Prompt Template and {{event}}

When a trigger fires, the engine replaces {{event}} in the prompt_template with a human-readable event description. The describe_event() function produces strings like:

  • "Agent 'coder' (id: <uuid>) was spawned"
  • "Agent <uuid> terminated: shutdown requested"
  • "Agent <uuid> crashed: out of memory"
  • "Kernel started"
  • "Quota warning: agent <uuid>, tokens at 85.0%"
  • "Health check failed: agent <uuid>, unresponsive for 30s"
  • "Memory Created on key 'config' for agent <uuid>"
  • "Tool 'web_search' succeeded (450ms): ..."

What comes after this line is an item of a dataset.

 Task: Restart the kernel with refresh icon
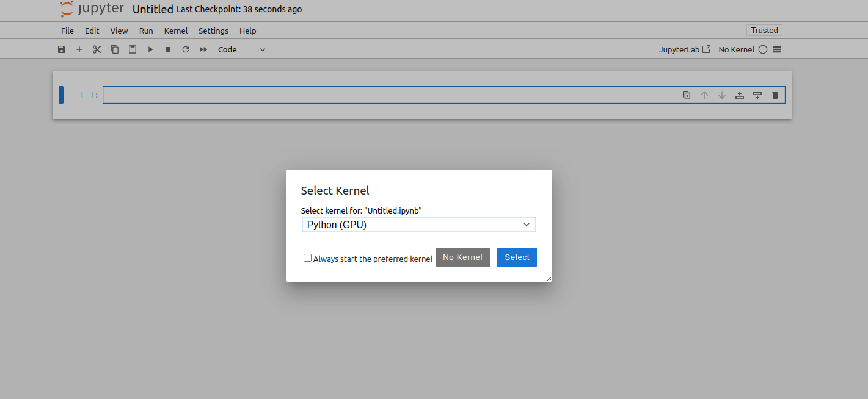click(186, 49)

Max Fires and Auto-Disable

When max_fires is set to a value greater than 0, the trigger automatically disables itself (sets enabled = false) once fire_count >= max_fires. Setting max_fires to 0 means the trigger fires indefinitely.

Trigger Use Cases

Monitor agent health:

{
  "agent_id": "<ops-agent-uuid>",
  "pattern": {"content_match": {"substring": "health check failed"}},
  "prompt_template": "ALERT: {{event}}. Investigate and report the status of all agents.",
  "max_fires": 0
}

React to new agent spawns:

{
  "agent_id": "<orchestrator-uuid>",
  "pattern": {"agent_spawned": {"name_pattern": "*"}},
  "prompt_template": "A new agent was just created: {{event}}. Update the fleet roster.",
  "max_fires": 0
}

One-shot quota alert:

{
  "agent_id": "<admin-agent-uuid>",
  "pattern": {"system_keyword": {"keyword": "quota"}},
  "prompt_template": "Quota event detected: {{event}}. Recommend corrective action.",
  "max_fires": 1
}

Cron Jobs

Cron jobs let you schedule recurring messages to agents using standard cron expressions. Each cron entry is defined in the agent manifest (.toml) and fires independently of user-driven sessions.

[[cron]]
name = "morning-brief"
schedule = "0 8 * * *"
message = "Summarize any new alerts from the last 24 hours."
FieldTypeDescription
namestringHuman-readable name for the cron job, used in logs and audit events.
schedulestringStandard 5-field cron expression (minute, hour, day-of-month, month, day-of-week).
messagestringPrompt sent to the agent on each scheduled fire.
session_modestring or null"persistent" (default) or "new". Determines whether consecutive fires reuse the same session or each gets a fresh one.

Note on sessions: All cron fires for a given agent that use session_mode = "persistent" (the default) share a single session keyed (agent, "cron"). Setting session_mode = "new" in the agent manifest does not create a per-fire fresh session for cron — the cron dispatcher synthesizes a SenderContext { channel: "cron" }, which takes the channel branch before session_mode is consulted. See the architecture notes in CLAUDE.md for details.

[SILENT] Marker

Prepend [SILENT] to a cron job's message to suppress the agent's response from the session history. The turn executes normally — tools run, metering is recorded, and an audit log entry is written — but the assistant's reply is never written back to the session.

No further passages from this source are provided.